L’elezione del nuovo capo dello Stato ci sta procurando il
mal di capo. La partita è cominciata già da tempo, ma intanto Napolitano è
ancora lì, e di questo passo ci troveremo con due presidenti, come la Chiesa
con due papi. Sicchè la situazione ha un po’ di quel surreale: pre-dimissioni
del bis-presidente, pre-competizione sulla scelta del post-presidente. Mentre a
sua volta la campagna elettorale s’intreccia con la legge elettorale. Prima
l’Italicum, poi il Colle, ordina Renzi. No, prima il Colle, contrordina
Berlusconi. Ma perché l’Italicum serve forse ad eleggere il capo dello Stato?
Dov’è il nesso, qual è il baratto? (..). Una volta perfino Moro si dichiarò
turbato per le “oscure modalità” con cui l’Italia elegge il proprio presidente.
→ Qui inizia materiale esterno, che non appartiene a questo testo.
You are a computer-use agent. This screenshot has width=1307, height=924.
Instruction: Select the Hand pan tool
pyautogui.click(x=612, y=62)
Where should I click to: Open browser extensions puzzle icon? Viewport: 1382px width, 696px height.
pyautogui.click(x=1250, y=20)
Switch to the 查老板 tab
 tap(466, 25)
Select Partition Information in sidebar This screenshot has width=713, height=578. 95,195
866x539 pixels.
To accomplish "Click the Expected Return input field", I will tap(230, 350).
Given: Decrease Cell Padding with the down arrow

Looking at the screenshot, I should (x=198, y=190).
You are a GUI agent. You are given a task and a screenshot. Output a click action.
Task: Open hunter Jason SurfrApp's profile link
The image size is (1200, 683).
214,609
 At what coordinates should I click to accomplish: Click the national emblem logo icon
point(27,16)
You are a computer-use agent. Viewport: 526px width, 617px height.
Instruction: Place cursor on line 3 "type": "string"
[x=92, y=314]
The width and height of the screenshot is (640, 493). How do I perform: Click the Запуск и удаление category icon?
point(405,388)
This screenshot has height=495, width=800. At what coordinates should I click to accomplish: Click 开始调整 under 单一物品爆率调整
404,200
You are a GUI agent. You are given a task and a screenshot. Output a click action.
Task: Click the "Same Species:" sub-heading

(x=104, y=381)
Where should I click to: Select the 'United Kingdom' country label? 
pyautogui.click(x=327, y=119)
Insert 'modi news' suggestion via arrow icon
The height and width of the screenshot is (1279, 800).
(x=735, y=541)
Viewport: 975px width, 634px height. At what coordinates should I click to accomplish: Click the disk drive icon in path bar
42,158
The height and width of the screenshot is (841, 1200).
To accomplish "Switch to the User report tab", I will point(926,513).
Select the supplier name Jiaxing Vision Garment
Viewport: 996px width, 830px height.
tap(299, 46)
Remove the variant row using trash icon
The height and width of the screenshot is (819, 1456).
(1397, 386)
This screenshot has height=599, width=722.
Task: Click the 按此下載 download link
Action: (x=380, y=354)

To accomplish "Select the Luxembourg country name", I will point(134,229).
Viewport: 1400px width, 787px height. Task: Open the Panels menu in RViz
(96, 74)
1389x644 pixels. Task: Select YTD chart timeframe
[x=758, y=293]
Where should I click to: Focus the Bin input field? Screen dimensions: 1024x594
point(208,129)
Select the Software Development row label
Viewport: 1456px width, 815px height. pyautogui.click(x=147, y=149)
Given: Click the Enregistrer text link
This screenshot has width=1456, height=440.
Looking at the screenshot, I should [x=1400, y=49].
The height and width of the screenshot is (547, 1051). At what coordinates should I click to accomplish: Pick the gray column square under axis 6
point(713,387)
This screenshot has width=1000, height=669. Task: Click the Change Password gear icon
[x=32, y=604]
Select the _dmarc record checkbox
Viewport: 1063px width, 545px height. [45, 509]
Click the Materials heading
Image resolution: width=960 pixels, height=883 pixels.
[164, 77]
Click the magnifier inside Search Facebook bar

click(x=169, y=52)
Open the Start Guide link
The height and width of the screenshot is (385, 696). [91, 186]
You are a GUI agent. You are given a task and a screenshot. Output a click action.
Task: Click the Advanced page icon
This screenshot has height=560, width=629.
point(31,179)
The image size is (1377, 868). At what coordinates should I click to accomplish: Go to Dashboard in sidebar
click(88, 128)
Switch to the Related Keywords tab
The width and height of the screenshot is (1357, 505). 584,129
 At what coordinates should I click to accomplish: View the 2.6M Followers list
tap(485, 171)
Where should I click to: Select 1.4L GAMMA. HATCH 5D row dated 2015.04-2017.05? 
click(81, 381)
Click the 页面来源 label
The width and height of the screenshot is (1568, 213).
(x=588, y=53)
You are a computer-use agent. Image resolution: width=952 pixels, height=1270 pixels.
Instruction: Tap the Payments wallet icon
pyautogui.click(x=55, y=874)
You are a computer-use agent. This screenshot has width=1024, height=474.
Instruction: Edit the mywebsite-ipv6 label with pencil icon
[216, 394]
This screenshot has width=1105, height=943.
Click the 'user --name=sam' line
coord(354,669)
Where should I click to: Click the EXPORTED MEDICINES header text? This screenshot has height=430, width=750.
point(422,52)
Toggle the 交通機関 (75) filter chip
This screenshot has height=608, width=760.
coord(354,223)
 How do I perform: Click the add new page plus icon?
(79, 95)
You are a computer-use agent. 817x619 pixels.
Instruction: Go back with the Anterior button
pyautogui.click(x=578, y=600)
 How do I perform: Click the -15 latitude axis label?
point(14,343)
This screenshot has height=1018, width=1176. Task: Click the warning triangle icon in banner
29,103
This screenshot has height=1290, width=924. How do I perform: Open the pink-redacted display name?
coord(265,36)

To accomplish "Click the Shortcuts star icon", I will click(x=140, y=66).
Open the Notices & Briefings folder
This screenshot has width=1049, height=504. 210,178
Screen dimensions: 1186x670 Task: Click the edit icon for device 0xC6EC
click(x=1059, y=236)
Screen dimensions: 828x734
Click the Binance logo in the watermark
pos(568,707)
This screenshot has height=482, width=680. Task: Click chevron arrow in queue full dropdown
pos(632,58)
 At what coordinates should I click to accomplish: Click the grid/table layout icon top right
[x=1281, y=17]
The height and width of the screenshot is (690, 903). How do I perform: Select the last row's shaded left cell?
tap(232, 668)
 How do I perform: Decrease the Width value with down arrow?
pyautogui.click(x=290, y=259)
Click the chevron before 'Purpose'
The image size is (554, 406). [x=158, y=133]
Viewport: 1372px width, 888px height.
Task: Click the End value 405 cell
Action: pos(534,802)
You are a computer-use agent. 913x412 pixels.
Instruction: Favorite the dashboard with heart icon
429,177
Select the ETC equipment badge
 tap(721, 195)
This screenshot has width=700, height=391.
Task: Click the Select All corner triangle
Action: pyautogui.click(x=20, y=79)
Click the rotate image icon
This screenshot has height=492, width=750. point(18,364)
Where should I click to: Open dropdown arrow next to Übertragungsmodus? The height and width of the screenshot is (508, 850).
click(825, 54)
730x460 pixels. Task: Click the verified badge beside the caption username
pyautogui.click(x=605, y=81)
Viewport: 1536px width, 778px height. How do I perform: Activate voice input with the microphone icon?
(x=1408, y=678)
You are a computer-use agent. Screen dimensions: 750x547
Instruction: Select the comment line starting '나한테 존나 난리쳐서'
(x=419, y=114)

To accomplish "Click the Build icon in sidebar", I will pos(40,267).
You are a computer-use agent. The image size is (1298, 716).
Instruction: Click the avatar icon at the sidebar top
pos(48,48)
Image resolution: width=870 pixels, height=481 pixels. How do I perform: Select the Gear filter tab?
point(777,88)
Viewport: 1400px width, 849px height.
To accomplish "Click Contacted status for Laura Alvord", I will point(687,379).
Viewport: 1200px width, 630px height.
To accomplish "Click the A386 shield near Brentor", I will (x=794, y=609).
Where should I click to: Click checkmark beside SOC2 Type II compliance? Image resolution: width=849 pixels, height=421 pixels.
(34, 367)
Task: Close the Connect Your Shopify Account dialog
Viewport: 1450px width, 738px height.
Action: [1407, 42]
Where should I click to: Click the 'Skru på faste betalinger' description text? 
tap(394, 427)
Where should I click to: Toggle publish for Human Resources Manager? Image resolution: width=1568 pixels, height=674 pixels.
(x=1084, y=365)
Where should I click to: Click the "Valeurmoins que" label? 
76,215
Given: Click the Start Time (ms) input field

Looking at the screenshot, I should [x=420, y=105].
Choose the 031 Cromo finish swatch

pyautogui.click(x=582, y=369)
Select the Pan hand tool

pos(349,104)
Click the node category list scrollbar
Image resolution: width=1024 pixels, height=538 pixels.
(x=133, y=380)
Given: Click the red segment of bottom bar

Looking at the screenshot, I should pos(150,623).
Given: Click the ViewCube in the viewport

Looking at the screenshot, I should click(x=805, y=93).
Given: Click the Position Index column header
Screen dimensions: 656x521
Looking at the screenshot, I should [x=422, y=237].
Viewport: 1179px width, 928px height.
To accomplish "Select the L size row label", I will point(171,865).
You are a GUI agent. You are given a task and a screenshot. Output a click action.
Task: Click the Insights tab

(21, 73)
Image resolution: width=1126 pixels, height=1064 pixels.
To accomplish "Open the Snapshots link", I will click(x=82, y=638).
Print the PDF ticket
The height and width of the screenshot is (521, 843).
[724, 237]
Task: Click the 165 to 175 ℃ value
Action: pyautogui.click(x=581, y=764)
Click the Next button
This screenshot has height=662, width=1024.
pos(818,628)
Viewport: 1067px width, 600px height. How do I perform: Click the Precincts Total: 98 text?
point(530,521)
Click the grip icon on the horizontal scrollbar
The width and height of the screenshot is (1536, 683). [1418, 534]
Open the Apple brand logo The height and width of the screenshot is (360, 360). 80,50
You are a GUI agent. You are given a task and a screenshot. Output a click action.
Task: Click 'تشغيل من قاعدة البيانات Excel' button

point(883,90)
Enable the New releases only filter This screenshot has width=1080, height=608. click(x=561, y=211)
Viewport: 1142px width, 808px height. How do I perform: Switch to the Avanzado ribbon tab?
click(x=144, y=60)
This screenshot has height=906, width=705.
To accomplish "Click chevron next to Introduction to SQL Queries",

Lo scrisse a Nenni nel 1962, quando non c’era ancora Internet, né i social
network, né le consultazioni online. (..). Da Qui La Proposta: partiamo dai requisiti, non dai
nomi. Dalla divisa, non dal viso. E procediamo per cerchi concentrici,
risolvendo i dubbi uno dopo l’altro. Serve un politico o un’espressione della
società civile? O serve un uomo delle istituzioni, come fu con Ciampi? E
l’anagrafe, quanto conta in questa scelta? La Costituzione prescrive un’età
minima (50 anni), non massima; significa che ci sta bene pure Matusalemme al
Quirinale? Ma soprattutto, il nuovo presidente dev’essere un riformatore o un
conservatore? Un presidenzialista o un parlamentarista? Un notaio come Luigi
Einaudi o un picconatore come l’ultimo Cossiga? Sono questi i nodi che
dovrebbero sciogliere i partiti; possibilmente in pubblico, e ascoltando la
voce del pubblico. Dopo di che decidano pure il candidato, ma sulla base
d’accordi trasparenti, di criteri convincenti. E in ogni caso il nome deriva
dal criterio, non il criterio dal nome. E a proposito di glasnost, di
trasparenza. C’è una regola non scritta – benché da tutti rispettata – nella
corsa al Quirinale: il candidato perfetto è il non candidato. Mai dichiararsi,
mai sottoporsi al giudizio preventivo delle folle. Anche perché, se qualcuno
espone in pubblico il tuo nome, lo fa solo per bruciarti. E infatti Berlusconi
ha già bruciato Amato, dopo il suo endorsement al veleno. Da qui il niet di
Prodi e degli altri prodi concorrenti. Da qui, a suo tempo, la risposta che
Gronchi appioppò a Fanfani. Nel 1955 quest’ultimo gli chiese di ritirarsi dalla
gara, per lasciare spazio a Cesare Merzagora. E lui: “Come faccio a candidarmi,
se non mi sono candidato?”. Perché la regola funziona così: voto segreto in
Parlamento, e dunque trame segrete, candidati segreti, programmi segreti. Per
Giustificare questi “arcana imperii”, s’avanza un duplice argomento. In primo
luogo la candidatura indebolirebbe il futuro presidente, esponendolo al fuoco
delle critiche; in secondo luogo il capo dello Stato non avrebbe un programma
da sottoporre ai suoi elettori, dato che per lui il programma coincide con la
Costituzione. (..). C’è allora un auspicio, una speranza, una preghiera da
rivolgere ai partiti, nonché ai loro candidati: diteci tutto, e poi fate ciò
che dite. Per una volta, questo ballo in maschera ballatelo senza maschera.